About a third of the millworkers are in their mid-50s and they're hunting for jobs for the "gap years" until they retire, said Mike Woodworth, business manager for the United Brotherhood of Carpenters Local 3038.

"The majority of Stimson's workers are ready and relieved," Woodworth said. "They want to go on with their lives and on to bigger and better things."

He said Stimson agreed in early May to a "meager" severance package, offering one week's pay for every two years of service at Stimson, which acquired the Bonner plant in 1993. That means the maximum amount possible for current workers is 7 1/2 weeks of severance pay.

Stimson offered wages from about $15 to $22 an hour, Woodworth said, along with health insurance, a pension and an option to participate in a 401(k).

Many workers will apply for unemployment insurance to tide them over until the next job, Woodworth said.

"When they start living on unemployment, it is going to be hard," Woodworth said. "A car breakdown or an illness can wipe out all their savings."

Evan Barrett, head of the governor's office of economic development, said state officials are searching for other manufacturers who might be interested in acquiring the Bonner mill site.
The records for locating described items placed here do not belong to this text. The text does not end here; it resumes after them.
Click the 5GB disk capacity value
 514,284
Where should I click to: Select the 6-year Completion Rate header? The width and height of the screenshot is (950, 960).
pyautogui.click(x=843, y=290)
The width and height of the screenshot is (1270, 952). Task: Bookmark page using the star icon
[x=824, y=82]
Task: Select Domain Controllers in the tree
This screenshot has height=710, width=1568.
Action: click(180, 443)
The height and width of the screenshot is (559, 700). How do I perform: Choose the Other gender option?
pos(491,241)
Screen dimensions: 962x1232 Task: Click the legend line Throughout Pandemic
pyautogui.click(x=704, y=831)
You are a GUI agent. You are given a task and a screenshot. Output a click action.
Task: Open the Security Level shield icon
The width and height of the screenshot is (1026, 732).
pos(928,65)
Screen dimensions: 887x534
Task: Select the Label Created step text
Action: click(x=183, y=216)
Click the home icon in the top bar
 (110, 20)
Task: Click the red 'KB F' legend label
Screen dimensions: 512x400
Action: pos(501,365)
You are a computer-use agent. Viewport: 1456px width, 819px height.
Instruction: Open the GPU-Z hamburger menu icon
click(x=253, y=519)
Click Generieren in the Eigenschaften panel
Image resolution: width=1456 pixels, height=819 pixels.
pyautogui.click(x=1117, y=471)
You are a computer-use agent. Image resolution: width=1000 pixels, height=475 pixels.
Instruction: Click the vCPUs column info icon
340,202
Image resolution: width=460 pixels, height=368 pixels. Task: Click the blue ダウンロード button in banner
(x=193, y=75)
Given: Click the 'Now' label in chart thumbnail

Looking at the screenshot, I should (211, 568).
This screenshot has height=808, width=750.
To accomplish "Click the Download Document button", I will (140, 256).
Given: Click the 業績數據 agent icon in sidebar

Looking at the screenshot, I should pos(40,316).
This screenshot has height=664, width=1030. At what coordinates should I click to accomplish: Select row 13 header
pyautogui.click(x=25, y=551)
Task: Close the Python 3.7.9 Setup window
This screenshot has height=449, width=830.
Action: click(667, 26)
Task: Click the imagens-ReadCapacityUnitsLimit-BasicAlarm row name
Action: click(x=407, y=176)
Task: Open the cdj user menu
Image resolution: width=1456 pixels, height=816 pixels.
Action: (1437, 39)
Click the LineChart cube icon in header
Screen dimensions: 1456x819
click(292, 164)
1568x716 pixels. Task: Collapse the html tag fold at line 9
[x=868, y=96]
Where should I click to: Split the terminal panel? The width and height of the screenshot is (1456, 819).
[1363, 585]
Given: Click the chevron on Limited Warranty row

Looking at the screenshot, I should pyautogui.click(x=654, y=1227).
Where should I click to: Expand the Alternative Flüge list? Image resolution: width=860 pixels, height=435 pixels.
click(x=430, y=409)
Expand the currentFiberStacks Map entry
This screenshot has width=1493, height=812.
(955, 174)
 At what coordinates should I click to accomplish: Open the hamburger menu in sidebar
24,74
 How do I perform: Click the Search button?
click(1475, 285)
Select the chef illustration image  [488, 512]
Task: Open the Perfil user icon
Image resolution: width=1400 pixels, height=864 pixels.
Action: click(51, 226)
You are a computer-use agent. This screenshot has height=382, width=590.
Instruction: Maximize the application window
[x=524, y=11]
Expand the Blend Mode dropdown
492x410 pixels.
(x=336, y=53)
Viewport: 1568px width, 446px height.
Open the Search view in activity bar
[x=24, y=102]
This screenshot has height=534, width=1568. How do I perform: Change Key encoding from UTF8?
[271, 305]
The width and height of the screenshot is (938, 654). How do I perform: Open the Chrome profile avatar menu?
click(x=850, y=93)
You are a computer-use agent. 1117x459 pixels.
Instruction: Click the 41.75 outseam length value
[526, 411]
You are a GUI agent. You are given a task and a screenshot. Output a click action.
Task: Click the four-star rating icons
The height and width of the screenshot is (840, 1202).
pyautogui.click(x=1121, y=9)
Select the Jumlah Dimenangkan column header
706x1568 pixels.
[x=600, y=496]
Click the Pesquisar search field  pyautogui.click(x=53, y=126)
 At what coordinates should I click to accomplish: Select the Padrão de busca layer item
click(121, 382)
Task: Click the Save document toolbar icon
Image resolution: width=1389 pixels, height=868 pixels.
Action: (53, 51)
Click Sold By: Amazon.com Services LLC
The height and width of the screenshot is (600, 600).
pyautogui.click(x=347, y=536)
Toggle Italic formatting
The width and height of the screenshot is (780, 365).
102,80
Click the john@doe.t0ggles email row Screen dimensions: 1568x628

"We've got feelers out in both the wood products industry and other industries," Barrett said. "But we don't have any immediately hot prospects. In general, we have to nursemaid these opportunities."

Locals hope the Bonner mill, with its proximity to the rail line and interstate, will remain in some type of manufacturing. But they also acknowledge the pressure to develop the land into housing, given the recreational prospects of Bonner's location at the confluence of the Clark Fork and Blackfoot rivers.

"It's not like the mill is going out and Bonner will turn into a ghost town," Kuehn said. "It'll change, but it'll be a different chapter in its career."